Communication with the dying person

  • What does one talk about with a person who is dying? Remember, he or she is still alive, still has a history, a present and dreams, talents and unique interests. Talk about it. However, first forge trust, otherwise the patient will not easily open his or her heart.
  • Talk to the patient about his or her needs, what he or she would like to talk about. It is, after all, not about your needs.
  • Problems may arise with communication. Family members are often afraid that the truth will upset the patient. However, the patient mostly knows very well what is happening. If you keep certain information from him or her, you can build a wall of tension between you. The patient then feels isolated and often has no one else to share his or her feelings with. These pent-up feelings can do more harm than good.
  • The dying person’s greatest fear is mostly not death itself, but that he or she will become increasingly more isolated or lonely. It often happens that many people visit shortly after the diagnosis, but as time passes, they tend to stay away. Allow the patient to talk about these fears and be there for him or her.

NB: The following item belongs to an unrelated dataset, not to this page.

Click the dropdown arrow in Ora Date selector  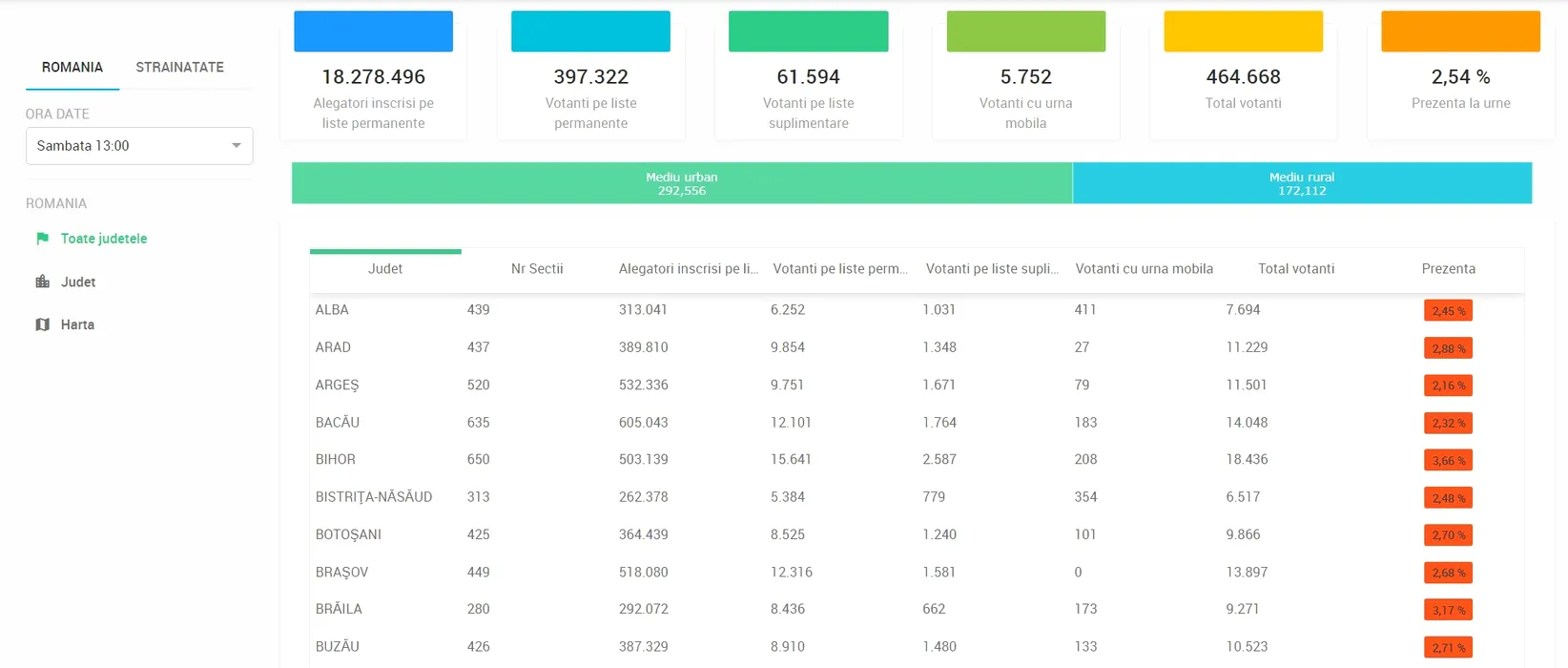[x=237, y=146]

Before the death of a beloved

The ideal is that dealing with bereavement with terminally ill persons should start before death intercedes. Preparation for handling emotions is already being done at this stage. It is necessary that you will be available as accompaniment when the family members need you. The security of a trusting relationship enables them to express their emotions in the safety thereof.

The moment of death

This moment should be undeterred and private, but the patient must also not be left alone. It is important that you as support or accompaniment will show your emotions, albeit “restrained” emotions. Remember, this is not about you. It is important that you do not come across as hard, cold or callous. This type of support requires devotion, surrender, self-denial and the readiness to be involved with people in grief and to support them to the end.